Gerald Brooke was a British teacher who taught Russian in the early 1960s at Holborn College for Law and Commerce in Holborn, central London. In 1965 he travelled to the Soviet Union. Brooke and his wife Barbara were arrested on 25 April by KGB agents for smuggling anti-Soviet leaflets. Barbara was released and returned to Britain, but Gerald was sentenced to five years' detention, including four years in labour camps, for "subversive anti-Soviet activity on the territory of the Soviet Union". Brooke lived in Finchley in northwest London and his case was raised in the House of Commons by local MP Margaret Thatcher. After four years in custody he was exchanged, on 24 July 1969, for Soviet spies Morris and Lona Cohen, whose "worknames" while in the UK were Peter and Helen Kroger, arrested by Special Branch detectives; the Russian authorities only told Brooke he was being sent home 24 hours before he was released back to Britain. Upon his arrival at Heathrow Brooke was surprised by the huge presence of reporters.

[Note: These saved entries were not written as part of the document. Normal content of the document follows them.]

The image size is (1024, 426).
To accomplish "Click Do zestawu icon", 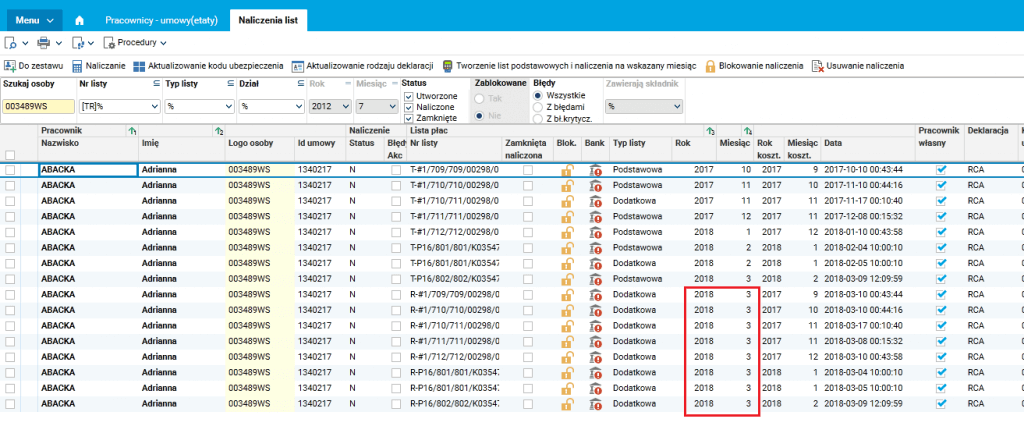I will pyautogui.click(x=10, y=66).
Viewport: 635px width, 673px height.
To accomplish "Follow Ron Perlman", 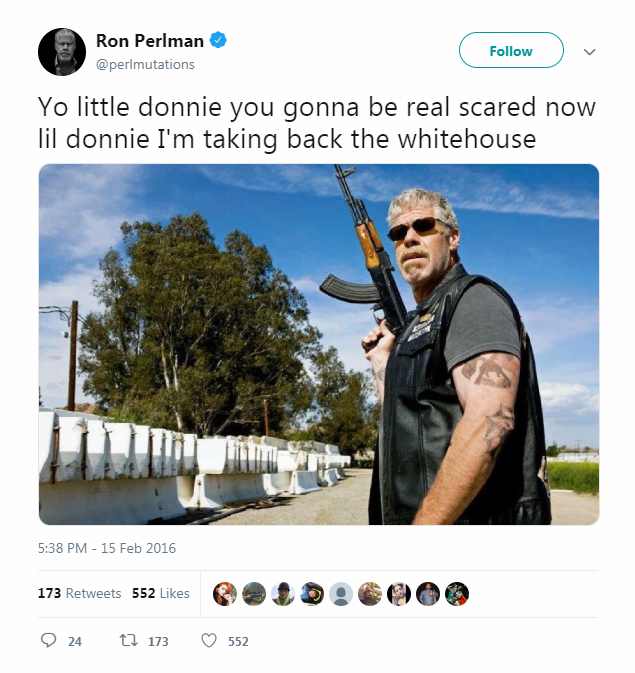I will (x=511, y=50).
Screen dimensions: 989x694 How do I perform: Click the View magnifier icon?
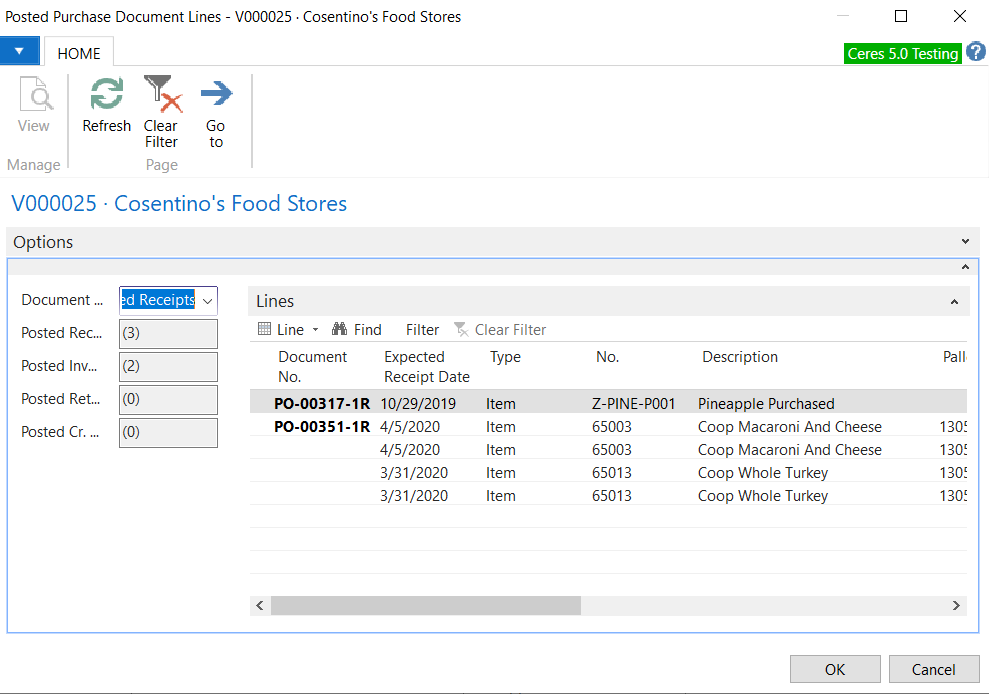[34, 96]
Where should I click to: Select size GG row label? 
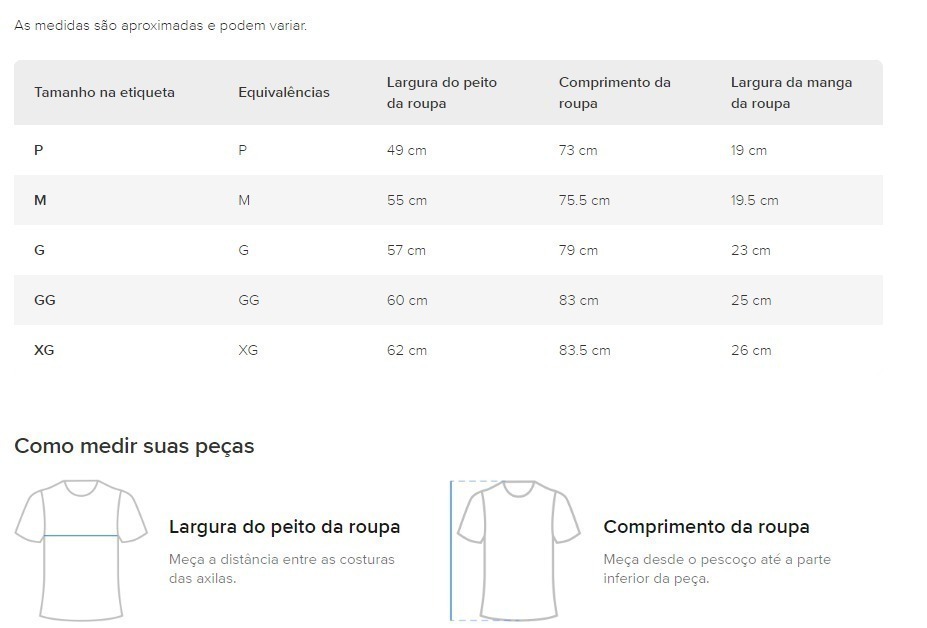click(45, 300)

He explained that he was suffering from an inflamed colon, aggravated by prison food, he was not used to speaking English or seeing so many people. Prevented from saying too much about his ordeal he stated that prison conditions "were not soft." The Cohens returned to the Soviet Union in October 1969 after serving nine years of their 20-year sentence. Such exchanges had happened before. Notable examples included Soviet spy Rudolf Abel for U2 pilot Gary Powers and Konon Molody for Greville Wynne, but British Prime Minister Harold Wilson's Labour Government was criticised by the opposition for agreeing to release Peter and Helen Kroger in exchange for Brooke. Opponents claimed it set a dangerous precedent, was an example of blackmail rather than a fair exchange. Brooke claimed he had passed on concealed documents, including codes, on behalf of the National Alliance of Russian Solidarists. In years, Gerald Brooke taught Russian language, inter alia, at the Languages Faculty of the University of Westminster.